[Saved entries]
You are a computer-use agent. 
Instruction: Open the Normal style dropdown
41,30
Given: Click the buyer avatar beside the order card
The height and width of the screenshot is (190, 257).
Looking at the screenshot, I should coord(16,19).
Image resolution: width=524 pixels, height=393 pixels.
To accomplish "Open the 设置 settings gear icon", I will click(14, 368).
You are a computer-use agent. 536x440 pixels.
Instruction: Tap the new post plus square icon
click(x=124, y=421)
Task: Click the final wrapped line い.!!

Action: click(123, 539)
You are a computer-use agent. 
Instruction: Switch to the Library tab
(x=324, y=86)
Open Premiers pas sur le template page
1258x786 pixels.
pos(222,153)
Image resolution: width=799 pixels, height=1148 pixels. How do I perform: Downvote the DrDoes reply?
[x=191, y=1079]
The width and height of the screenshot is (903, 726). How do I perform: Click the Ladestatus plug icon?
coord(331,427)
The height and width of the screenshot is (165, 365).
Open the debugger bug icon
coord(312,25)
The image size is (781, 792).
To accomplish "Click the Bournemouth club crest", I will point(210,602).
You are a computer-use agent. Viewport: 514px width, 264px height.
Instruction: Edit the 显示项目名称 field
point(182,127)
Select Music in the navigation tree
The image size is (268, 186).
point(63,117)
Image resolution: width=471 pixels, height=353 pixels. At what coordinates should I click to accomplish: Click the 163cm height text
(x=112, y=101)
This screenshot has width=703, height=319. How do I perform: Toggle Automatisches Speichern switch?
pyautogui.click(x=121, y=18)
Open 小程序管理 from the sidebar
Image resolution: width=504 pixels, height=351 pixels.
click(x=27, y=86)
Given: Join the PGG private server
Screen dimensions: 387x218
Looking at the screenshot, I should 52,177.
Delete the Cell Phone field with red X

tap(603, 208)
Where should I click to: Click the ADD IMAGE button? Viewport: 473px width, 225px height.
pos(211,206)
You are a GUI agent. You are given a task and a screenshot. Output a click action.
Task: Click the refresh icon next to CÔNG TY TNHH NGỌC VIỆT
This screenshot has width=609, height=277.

Work to complete: Every record must be repeated precisely and in full.

Exercise solution:
You are a computer-use agent. 
Instruction: Open the Normal style dropdown
41,30
Given: Click the buyer avatar beside the order card
The height and width of the screenshot is (190, 257).
Looking at the screenshot, I should coord(16,19).
Image resolution: width=524 pixels, height=393 pixels.
To accomplish "Open the 设置 settings gear icon", I will click(14, 368).
You are a computer-use agent. 536x440 pixels.
Instruction: Tap the new post plus square icon
click(x=124, y=421)
Task: Click the final wrapped line い.!!

Action: click(123, 539)
You are a computer-use agent. 
Instruction: Switch to the Library tab
(x=324, y=86)
Open Premiers pas sur le template page
1258x786 pixels.
pos(222,153)
Image resolution: width=799 pixels, height=1148 pixels. How do I perform: Downvote the DrDoes reply?
[x=191, y=1079]
The width and height of the screenshot is (903, 726). How do I perform: Click the Ladestatus plug icon?
coord(331,427)
The height and width of the screenshot is (165, 365).
Open the debugger bug icon
coord(312,25)
The image size is (781, 792).
To accomplish "Click the Bournemouth club crest", I will point(210,602).
You are a computer-use agent. Viewport: 514px width, 264px height.
Instruction: Edit the 显示项目名称 field
point(182,127)
Select Music in the navigation tree
The image size is (268, 186).
point(63,117)
Image resolution: width=471 pixels, height=353 pixels. At what coordinates should I click to accomplish: Click the 163cm height text
(x=112, y=101)
This screenshot has width=703, height=319. How do I perform: Toggle Automatisches Speichern switch?
pyautogui.click(x=121, y=18)
Open 小程序管理 from the sidebar
Image resolution: width=504 pixels, height=351 pixels.
click(x=27, y=86)
Given: Join the PGG private server
Screen dimensions: 387x218
Looking at the screenshot, I should 52,177.
Delete the Cell Phone field with red X

tap(603, 208)
Where should I click to: Click the ADD IMAGE button? Viewport: 473px width, 225px height.
pos(211,206)
You are a GUI agent. You are given a task and a screenshot. Output a click action.
Task: Click the refresh icon next to CÔNG TY TNHH NGỌC VIỆT
This screenshot has width=609, height=277.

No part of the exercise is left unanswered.